Ihre Feststellung ist außerdem dahingehend unpräzise, dass Herr Fasbender nicht „bei“ RT gearbeitet hat (im Sinne einer festen Anstellung), sondern dort Beiträge von ihm als freiem Autor veröffentlicht wurden. Wir legen Ihnen nahe, sich inhaltlich mit den Texten von Herrn Fasbender zu befassen, was die Frage nach seiner Objektivität erübrigen würde. Zum Beispiel mit seinem Text aus dem August 2023: „Warum ich für Russia Today gearbeitet und wieder aufgehört habe“. [siehe hier]
Dass Sie dies im Vorfeld Ihrer Anfrage augenscheinlich nicht getan haben, sondern stattdessen lediglich unpräzise auf vergangene Publikationsorte von Herrn Fasbender verweisen, halten wir für unseriös.
Frage 5: Einerseits betonen Sie, dass Sie als Verleger der Berliner Zeitung „keine Texte verhindern oder durchsetzen“ können (siehe hier), andererseits berichtete z.B. die TAZ am 12. Juli 2025 (siehe hier), dass zahlreiche Mitarbeitende Ihren Verlag verlassen haben, Mitarbeitende sollen laut dem Bericht zudem eine „zentralisierte Machtstruktur“ wahrnehmen. Wie erklären Sie die unterschiedliche Darstellung Ihrer redaktionellen Befugnisse?

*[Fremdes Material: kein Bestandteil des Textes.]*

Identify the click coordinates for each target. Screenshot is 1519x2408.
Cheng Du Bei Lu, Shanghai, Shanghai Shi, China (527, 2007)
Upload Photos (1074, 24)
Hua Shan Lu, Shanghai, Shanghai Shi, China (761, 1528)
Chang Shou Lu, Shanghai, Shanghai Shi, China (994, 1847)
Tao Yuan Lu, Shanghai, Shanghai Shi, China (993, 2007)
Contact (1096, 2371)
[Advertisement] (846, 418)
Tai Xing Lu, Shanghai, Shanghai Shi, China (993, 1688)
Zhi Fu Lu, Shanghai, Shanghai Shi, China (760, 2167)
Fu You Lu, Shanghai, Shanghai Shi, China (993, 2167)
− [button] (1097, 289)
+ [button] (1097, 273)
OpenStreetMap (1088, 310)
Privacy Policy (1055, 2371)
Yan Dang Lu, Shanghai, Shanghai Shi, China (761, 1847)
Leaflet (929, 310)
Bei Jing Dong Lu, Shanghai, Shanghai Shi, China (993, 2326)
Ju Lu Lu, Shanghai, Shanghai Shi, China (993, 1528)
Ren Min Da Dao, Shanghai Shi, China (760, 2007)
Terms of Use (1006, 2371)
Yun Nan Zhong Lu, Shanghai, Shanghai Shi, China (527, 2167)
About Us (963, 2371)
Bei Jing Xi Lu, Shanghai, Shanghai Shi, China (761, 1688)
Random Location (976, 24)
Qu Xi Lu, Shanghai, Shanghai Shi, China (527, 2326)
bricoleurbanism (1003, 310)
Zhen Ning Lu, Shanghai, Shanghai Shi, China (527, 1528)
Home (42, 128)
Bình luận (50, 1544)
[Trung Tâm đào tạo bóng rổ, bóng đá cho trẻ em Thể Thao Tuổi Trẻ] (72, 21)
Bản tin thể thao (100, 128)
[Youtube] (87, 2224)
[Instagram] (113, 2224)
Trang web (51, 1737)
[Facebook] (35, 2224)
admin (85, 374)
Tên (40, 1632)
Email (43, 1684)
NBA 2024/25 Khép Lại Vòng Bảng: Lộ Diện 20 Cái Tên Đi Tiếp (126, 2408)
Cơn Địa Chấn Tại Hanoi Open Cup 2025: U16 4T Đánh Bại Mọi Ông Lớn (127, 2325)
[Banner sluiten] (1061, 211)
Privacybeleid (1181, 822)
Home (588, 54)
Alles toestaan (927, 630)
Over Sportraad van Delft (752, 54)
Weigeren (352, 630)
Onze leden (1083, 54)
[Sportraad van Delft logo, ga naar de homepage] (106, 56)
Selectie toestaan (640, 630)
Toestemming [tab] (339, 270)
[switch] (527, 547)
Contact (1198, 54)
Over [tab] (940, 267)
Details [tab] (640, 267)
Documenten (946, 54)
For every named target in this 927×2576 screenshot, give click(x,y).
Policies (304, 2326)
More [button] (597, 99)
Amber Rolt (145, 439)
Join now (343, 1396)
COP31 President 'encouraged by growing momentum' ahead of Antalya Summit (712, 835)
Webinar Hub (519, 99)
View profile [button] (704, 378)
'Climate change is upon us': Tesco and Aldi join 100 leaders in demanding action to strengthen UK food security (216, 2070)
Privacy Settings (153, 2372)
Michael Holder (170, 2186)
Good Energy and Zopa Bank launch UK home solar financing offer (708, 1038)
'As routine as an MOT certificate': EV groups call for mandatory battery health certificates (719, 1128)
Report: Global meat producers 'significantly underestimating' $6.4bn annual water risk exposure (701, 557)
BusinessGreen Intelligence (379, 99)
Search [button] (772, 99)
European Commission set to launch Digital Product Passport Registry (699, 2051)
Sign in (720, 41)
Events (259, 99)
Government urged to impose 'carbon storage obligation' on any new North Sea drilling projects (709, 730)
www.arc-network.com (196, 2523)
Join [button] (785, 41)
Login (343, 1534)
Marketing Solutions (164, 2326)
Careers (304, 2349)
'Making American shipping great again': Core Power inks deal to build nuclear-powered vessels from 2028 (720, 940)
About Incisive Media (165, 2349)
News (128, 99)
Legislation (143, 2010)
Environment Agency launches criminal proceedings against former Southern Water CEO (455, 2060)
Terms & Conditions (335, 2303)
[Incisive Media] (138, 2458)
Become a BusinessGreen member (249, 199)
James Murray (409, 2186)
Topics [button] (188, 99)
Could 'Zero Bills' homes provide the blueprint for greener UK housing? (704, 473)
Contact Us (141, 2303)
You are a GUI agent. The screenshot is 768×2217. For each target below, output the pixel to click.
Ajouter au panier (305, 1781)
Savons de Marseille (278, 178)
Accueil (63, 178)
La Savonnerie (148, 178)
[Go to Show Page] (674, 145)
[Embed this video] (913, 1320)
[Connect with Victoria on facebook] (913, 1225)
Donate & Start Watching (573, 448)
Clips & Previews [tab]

Offen gesprochen ist der von Ihnen angesprochene Artikel der taz aus journalistischer Sicht kaum ernst zu nehmen. Was der Autor dort aufführt, beruht auf behaupteten Darstellungen ehemaliger Mitarbeiter. Ein Bemühen darum, ein objektives Bild über unser Haus zu vermitteln, können wir darin nicht erkennen. Wir verweisen auf die Replik der Chefredaktion.